26th February, 2013
A new research has drawn a link between anti-social and criminal behaviour by children and adolescents with the amount of television that they watch.
The research says children and adolescents who watch a lot of television are more likely to exhibit antisocial and criminal behavior when they become adults.
In the study by University of Otago, New Zealand, scientists tracked about 1,000 children born in the New Zealand city of Dunedin in 1972-73. Every two years between the ages of 5 and 15, they were asked how much television they watched.
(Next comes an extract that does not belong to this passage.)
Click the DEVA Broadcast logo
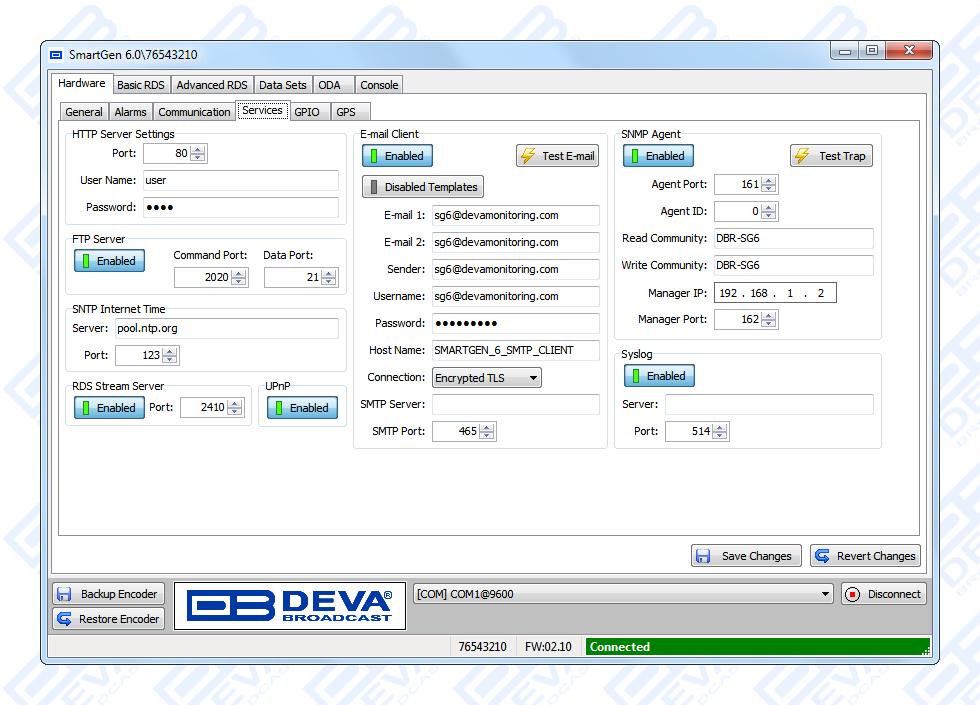The width and height of the screenshot is (980, 705). (x=290, y=606)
Those who watched more television were found to be more likely to have a criminal conviction and were also more likely to have antisocial personality traits in adulthood.
“While we’re not saying that television causes all antisocial behavior, our findings do suggest that reducing TV viewing could go some way towards reducing rates of antisocial behavior in society,” said study co-author Bob Hancox.
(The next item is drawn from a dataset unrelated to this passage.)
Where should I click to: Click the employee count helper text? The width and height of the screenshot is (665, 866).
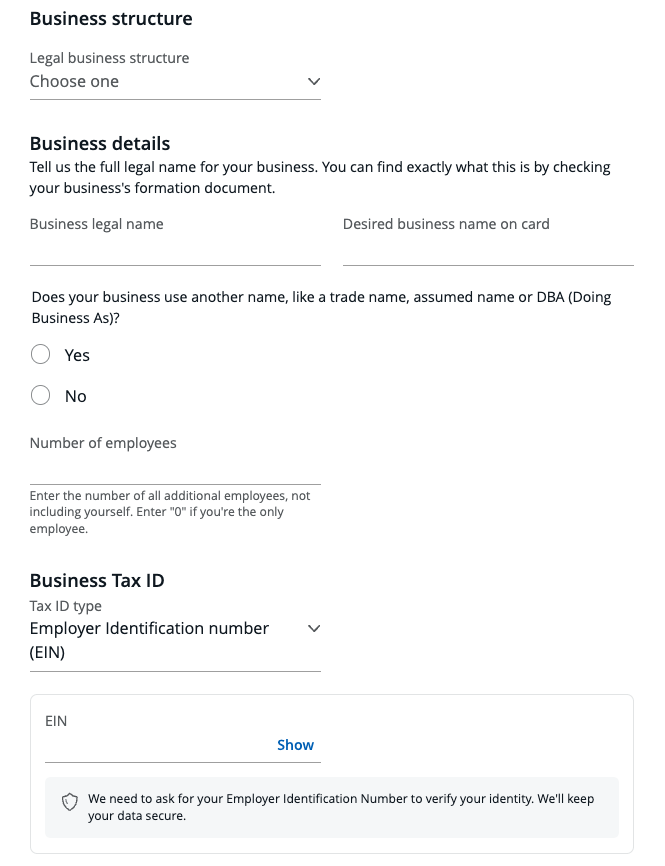tap(170, 511)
The findings are published online in the journal Pediatrics.
Hancox and colleagues found that the risk of having a criminal conviction by early adulthood increased by about 30 percent with every hour that children spent watching TV on an average weeknight.
The study also found that watching more television in childhood was associated, in adulthood, with aggressive personality traits, an increased tendency to experience negative emotions, and an increased risk of antisocial personality disorder, which is characterized by persistent patterns of aggressive and antisocial behavior.
The researchers said the relationship between TV viewing and antisocial behavior was not explained by socio-economic status, aggressive or antisocial behavior in early childhood, or parenting factors.
It’s not that children who were already antisocial watched more television, said study co-author Lindsay Robertson. “Rather, children who watched a lot of television were likely to go on to manifest antisocial behavior and personality traits.”
Other studies have suggested a link between television viewing and antisocial behavior, though very few have demonstrated a cause-and-effect sequence. The researchers said this is the first “real-life” study that has asked about TV viewing throughout childhood, and has looked at a range of antisocial outcomes in adulthood.
As an observational study, it cannot prove that watching too much television caused the antisocial outcomes, they added, but the findings are consistent with most of the research and provides further evidence that excessive television can have long-term consequences for behavior. The American Academy of Pediatrics recommends that children should watch no more than 1 to 2 hours of quality television programming each day.